Tasks to perform >>
1: From the Java split thread, echo the passage from "I tried to modified" up to and including "be much appreciated.".
2: Answer these questions using the Java split thread:
(a) What output did the person asking get when splitting the string ";;;"?
(b) Which regex did they try in order to make the split lazy?
(c) What value does Answer 1 say to pass as the second parameter to split?
3: Translate this sentence from the Java split thread into Spanish: "By default, all trailing blank matches are ignored."
-- start Provided text --
Split issues with string in java

Question

I found that split regex in java is working as greedy

String str = ";;;";
System.out.println(str.split(";").length);

output - 0 (wrong)

expected - 4

String str = ";;;a";
System.out.println(str.split(";").length);

output - 4

I tried to modified the regex and make it lazy using regex as ;+? but got output as 0.

Any idea how to make regex as greedy for split here will be much appreciated.

Thanks in advance

Answer 1

It has nothing to do with greediness. It has to do with the split() implementation.

By default, all trailing blank matches are ignored. Since you only have blank matches, all matches are discarded.

To override this behaviour of ignoring trailing blanks, invoke split with a second parameter of -1;

str.split(";", -1);

This second parameter n is the limit and the javadoc says:

If n is non-positive then the pattern will be applied as many times as possible and the array can have any length. If n is zero then the pattern will be applied as many times as possible, the array can have any length, and trailing empty strings will be discarded.

See the javadoc for split() more detail.
-- end Provided text --
-- start Stored data --
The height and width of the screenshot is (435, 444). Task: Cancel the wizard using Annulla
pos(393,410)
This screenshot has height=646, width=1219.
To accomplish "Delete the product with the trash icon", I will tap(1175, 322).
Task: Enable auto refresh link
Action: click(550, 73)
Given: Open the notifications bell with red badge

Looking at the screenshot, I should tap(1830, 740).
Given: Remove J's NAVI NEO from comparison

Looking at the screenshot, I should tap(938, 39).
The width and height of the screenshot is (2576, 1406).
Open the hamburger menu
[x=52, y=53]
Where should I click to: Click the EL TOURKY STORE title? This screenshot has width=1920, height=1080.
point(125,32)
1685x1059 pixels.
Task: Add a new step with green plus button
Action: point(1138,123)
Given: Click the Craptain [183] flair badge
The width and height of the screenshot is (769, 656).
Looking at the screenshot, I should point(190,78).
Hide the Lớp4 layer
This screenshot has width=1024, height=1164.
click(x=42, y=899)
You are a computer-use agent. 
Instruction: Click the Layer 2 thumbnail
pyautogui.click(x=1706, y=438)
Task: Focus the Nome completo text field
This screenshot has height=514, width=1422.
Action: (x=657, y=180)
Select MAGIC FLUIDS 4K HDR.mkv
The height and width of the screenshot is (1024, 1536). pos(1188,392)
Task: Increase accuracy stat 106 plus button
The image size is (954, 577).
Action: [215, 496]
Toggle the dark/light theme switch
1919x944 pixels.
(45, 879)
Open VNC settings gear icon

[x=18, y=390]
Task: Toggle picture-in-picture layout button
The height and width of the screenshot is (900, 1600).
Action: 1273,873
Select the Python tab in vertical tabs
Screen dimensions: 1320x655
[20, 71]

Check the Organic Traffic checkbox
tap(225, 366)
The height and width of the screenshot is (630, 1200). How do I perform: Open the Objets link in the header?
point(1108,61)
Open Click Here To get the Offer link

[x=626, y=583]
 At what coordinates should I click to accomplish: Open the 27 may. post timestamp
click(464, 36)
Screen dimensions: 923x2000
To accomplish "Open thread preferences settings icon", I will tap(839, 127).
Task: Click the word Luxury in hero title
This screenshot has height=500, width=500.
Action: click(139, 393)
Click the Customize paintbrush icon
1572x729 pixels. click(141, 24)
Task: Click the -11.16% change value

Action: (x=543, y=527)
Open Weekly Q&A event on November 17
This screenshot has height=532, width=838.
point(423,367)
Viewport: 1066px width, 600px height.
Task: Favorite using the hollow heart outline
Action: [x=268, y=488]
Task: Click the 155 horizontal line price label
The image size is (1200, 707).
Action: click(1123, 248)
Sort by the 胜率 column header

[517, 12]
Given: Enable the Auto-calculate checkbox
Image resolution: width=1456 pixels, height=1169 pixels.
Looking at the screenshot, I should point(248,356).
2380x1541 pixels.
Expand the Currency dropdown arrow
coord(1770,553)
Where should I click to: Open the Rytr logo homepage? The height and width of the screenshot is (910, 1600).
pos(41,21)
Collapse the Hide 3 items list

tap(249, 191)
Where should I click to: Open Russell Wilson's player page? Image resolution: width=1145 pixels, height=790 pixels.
-- end Stored data --
Outputs by task >>
1:
I tried to modified the regex and make it lazy using regex as ;+? but got output as 0.

Any idea how to make regex as greedy for split here will be much appreciated.

2:
(a) 0
(b) ;+?
(c) -1

3: De forma predeterminada, se ignoran todas las coincidencias vacías finales.